▶ [What you should do]: The copy should begin at the line containing "Move link to top double-arrow button" and end at the last line of the material. Please reproduce those lines exactly and keep pictures out.

** Opening Exercise input block **

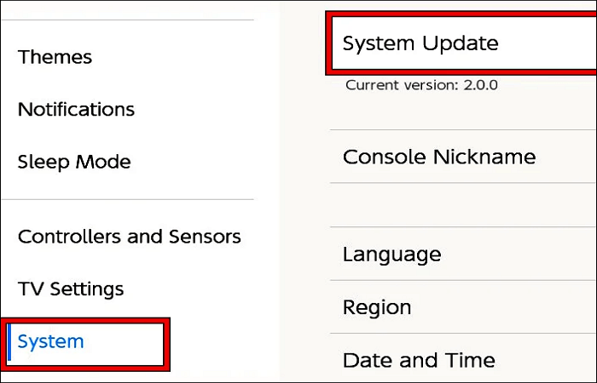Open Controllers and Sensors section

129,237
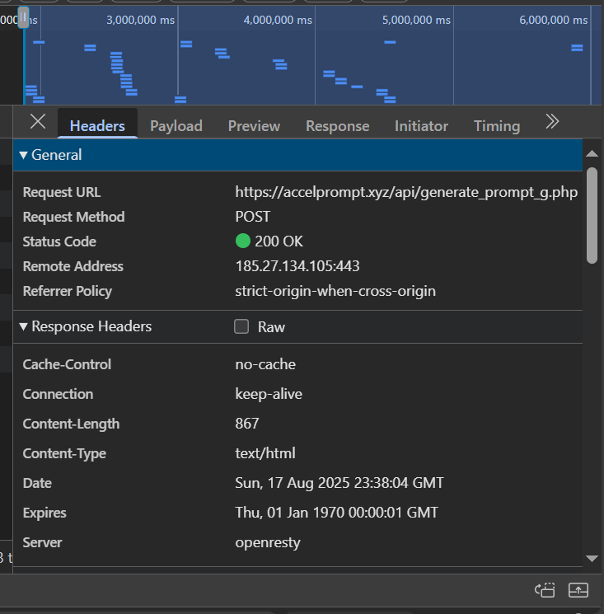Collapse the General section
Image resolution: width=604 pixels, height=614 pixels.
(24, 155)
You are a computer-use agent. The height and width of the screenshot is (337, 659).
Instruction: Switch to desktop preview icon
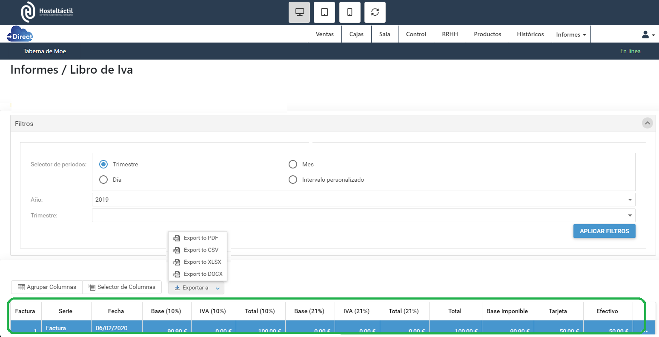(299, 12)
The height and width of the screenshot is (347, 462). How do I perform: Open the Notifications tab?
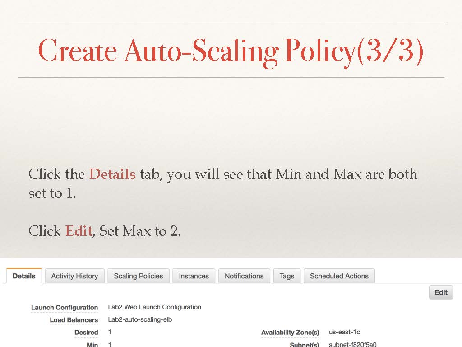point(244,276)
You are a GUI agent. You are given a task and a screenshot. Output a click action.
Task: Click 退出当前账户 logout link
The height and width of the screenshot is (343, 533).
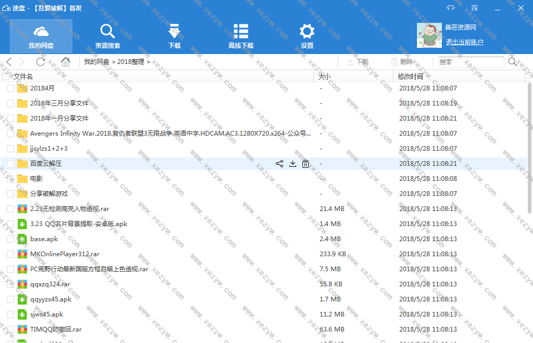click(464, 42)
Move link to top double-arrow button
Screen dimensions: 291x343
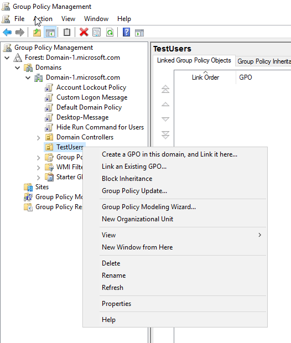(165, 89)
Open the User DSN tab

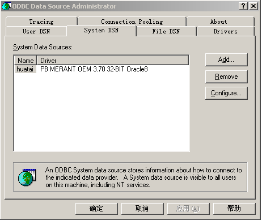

** Closing Exercise input block **

▶ [Response for this exercise]:
Move link to top double-arrow button
Screen dimensions: 291x343
(165, 89)
Open the User DSN tab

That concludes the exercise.